*Stored data entries*.
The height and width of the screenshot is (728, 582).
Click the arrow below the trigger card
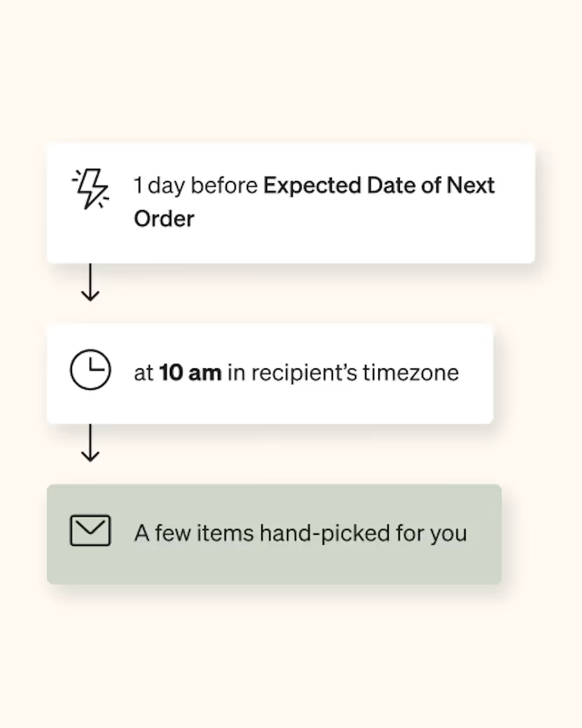(x=90, y=283)
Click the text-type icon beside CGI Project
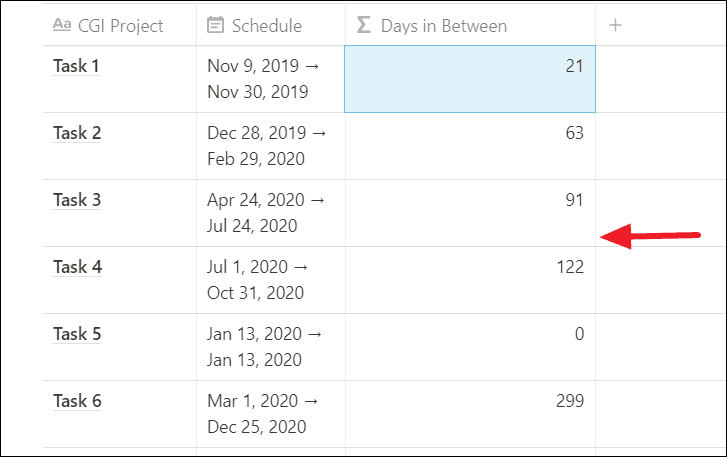727x457 pixels. [62, 26]
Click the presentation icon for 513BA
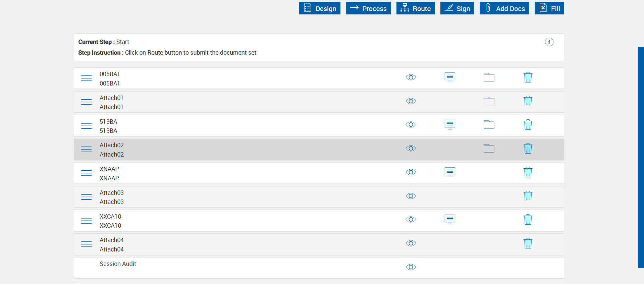Screen dimensions: 644x284 pyautogui.click(x=450, y=125)
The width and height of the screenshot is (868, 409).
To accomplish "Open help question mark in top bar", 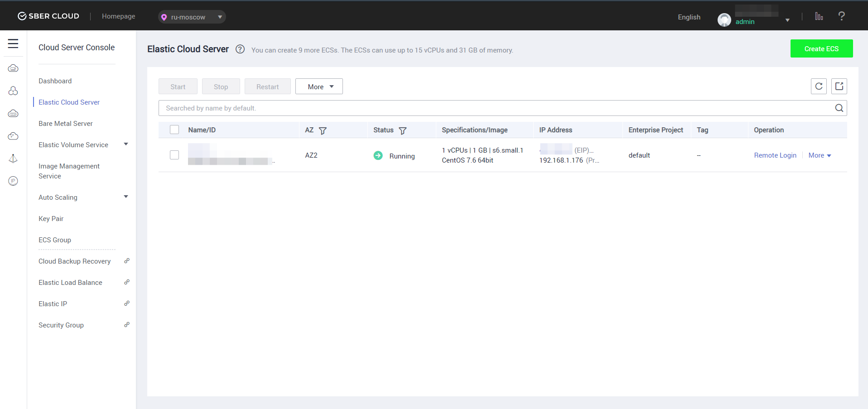I will (841, 16).
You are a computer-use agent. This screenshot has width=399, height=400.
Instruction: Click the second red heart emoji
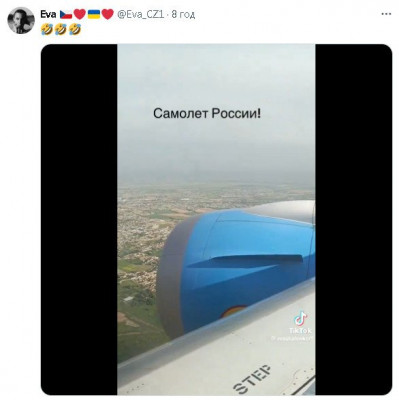point(108,14)
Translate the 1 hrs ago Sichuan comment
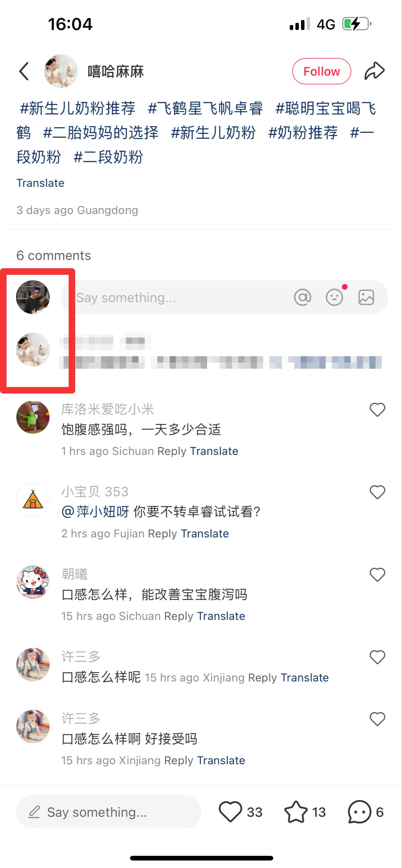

*Exercise goal*.
Check each line above for the word "width" and copy the ones that have it.

*Response*.
The height and width of the screenshot is (728, 582).
The width and height of the screenshot is (868, 409).
You are a computer-use agent. This screenshot has width=399, height=400.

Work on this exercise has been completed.